Not bad Tex, not too bad, but I once shot a bird, his spurs were so long they had moss a-growin on the north side, I wouldn't call him a "branch hanger" more like a "limb hanger". I hung him on a 6" drain pipe in the basement by his spurs letting him age. Another bird I shot had spurs so long they curled up on themselves formin about a 3 inch circle...my wife still uses one as a key ring. But alas...it is all about the beard. My sister-in-law, a great quilt maker in her own right, once dismantled an exceptionally large beard from a nice Tom I took up in Northern Idaho and fashioned a very attractive throw rug that was used for years at the entrance to my back door, the woman had talent. I could go on and on, but Tex, don't get too carried way with spurs, that's something best left to those want-a-be Southern boys. :roll:


----------



## TEX-O-BOB (Sep 12, 2007)

I'm hearin ya BP.

But, along with short spurs, I'm done with "single" bearded birds too. From now on if he's not got a 12-14 inch main broom swingin in the wind along with at least two more beards I'm lettin him walk. 8) Jeez, I might have to hunt a whole week to get a bird like that killed! :shock:


----------



## BPturkeys (Sep 13, 2007)

Well Tex, I'll tell ya, for three straight years I chased just such a phantom double bearded bird down in the Oklahoma panhandle region. The locals had been complaining of small dogs and cats coming up missing and they new this bird had to be taken down. Now I am not one to get down and start scratchin in the dirt with my toe just to make a point, but seriously, nobody in this part of the country had ever seen a bird like this before, and frankly, neither had I. It was reported that both his beards measured well into the teens in length and so bushy and thick he would push small stones right out of his way as he walked. Talk about your boss Tom, man this boy would kick your a**. I finally cought up with him swimming across a creek one morning, just his big red head bobbin along in between those two huge bushy beards, paddlin like a puppy. When I reach down and picked him up, the creek level dropped about 4 inches due to how much water those beards had sponged up during his swim. Yes sir, he was quite a bird, quite a bird indeed. :|


----------



## SleepyG (Dec 23, 2008)

Funny stuff :lol:


----------



## scottl67 (Nov 29, 2007)

I like the creative stories on this thread - very entertaining!

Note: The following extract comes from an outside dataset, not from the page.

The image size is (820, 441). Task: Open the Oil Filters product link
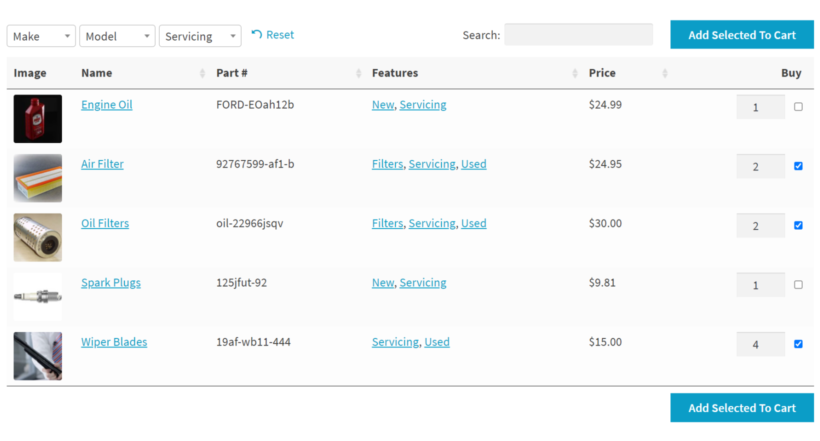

I've seen plenty of turkeys when I've been out and about in the woods, but this is the first year I will actually hunt them. My two sons and I have drawn the third season southern region. I have had people tell me it will be a tough hunt, but for me it is more about the experience. Would I like to get a big bird? - absolutely! But if I don't, it will be good enough to spend time in the hills with my boys. This is the first year we have put in, so we don't have any points to lose, and the cost of the permits are cheap enough, that we can enjoy the experience with very little to lose. I'm looking forward to it.


----------



## ram2h2o (Sep 11, 2007)

Yep BP, you are right, real turkey hunting is a one man game. I get a kick out of the newbies going Turkey hunting with their kids and some of their friends. Walking thru the woods like they were Deer hunting or setting up on a field and ambush hunt. To me, the challenge of Turkey hunting is the calling/and when not to call, skill it takes to call in a shy old Gobbler.


----------



## WasatchOutdoors (Sep 26, 2007)

Personally I think you guys are all missing the boat. The thing that you're missing out on with this new regionwide hunt is how having us all out there on opening day will keep the birds moving. You know just like the waterfowl opener. I'm planning on just pass shooting the birds as they fly over my position 20 feet from the rest lake boundary :lol: 

And as far as this whole beard length debate, I personally won't shoot a bird that doesn't have a beard long enough to be able to reach from the ground while he's still on the roost. That way you can walk up to him at 4 am, pull him down and inspect him for good spurs. personally I'm holding out for at least 5 inch spurs.


----------



## BPturkeys (Sep 13, 2007)

OK, I'll go along with the 5 inch spurs, I've settled for a bird or two like that myself, but no turkeys going to roost in such a low tree that his beard will reach the ground. Not going to happen. I seen plenty of birds with beards that long but when forced to bed down in a short tree they invariably wrap the beard around their neck like a scarf with the end neatly tucked under one wing. One wise old tom I hunted one time took to using his extensive beard like a comb over. He'd meticulously wrap the long strands around and around over the top of his big red head leaving a short pony tale hangin down the back, actually looked pretty cool, sort of like a Davy Crockett coonskin cap. But he finally met his demise one morning while beating a hasty retreat. Raising his head to quickly, the cap slipped down over his eyes temporarily blinding him and he flew right into the midst of line of dike shooting turkey hunters...kind of a shame...he was one of the more colorful Toms I known.


----------



## WasatchOutdoors (Sep 26, 2007)

that's some funny sh*T right there...


----------



## ktowncamo (Aug 27, 2008)

Either it's late or that is some classic comedy. Either way, thanks for the laugh. Especially the ground length beard from the roost - the visual has me laughing...:lol:


----------